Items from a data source
****************************************

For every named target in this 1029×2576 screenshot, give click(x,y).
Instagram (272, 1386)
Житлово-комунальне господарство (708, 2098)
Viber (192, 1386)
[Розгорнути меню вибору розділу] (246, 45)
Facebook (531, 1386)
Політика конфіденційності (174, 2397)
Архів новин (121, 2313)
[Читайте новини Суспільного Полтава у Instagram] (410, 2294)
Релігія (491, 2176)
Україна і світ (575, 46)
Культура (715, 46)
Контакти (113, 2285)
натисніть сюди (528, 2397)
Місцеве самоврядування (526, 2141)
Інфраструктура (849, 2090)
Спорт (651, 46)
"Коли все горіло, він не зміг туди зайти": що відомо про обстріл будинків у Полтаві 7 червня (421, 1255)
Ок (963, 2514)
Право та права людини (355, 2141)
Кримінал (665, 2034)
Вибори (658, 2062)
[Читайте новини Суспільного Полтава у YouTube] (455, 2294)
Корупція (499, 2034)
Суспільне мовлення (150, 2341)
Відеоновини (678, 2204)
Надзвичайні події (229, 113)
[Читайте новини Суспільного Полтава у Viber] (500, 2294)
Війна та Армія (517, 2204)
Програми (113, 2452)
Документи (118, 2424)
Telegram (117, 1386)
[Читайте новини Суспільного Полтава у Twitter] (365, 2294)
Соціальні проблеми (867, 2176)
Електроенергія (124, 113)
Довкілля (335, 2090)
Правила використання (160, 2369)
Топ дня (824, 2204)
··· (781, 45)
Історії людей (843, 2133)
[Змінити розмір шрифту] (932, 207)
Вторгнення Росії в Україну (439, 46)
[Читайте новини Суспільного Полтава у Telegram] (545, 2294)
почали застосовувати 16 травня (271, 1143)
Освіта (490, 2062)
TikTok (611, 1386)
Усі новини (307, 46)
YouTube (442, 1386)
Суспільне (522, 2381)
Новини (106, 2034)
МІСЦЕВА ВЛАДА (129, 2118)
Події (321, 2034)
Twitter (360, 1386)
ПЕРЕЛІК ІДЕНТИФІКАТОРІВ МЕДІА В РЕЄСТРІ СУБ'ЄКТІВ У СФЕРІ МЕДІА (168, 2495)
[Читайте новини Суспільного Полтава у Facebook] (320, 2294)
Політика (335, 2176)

****************************************

Your assignment: Wherever a line in the data above holds "Twitter", copy that line.

Task response:
[Читайте новини Суспільного Полтава у Twitter] (365, 2294)
Twitter (360, 1386)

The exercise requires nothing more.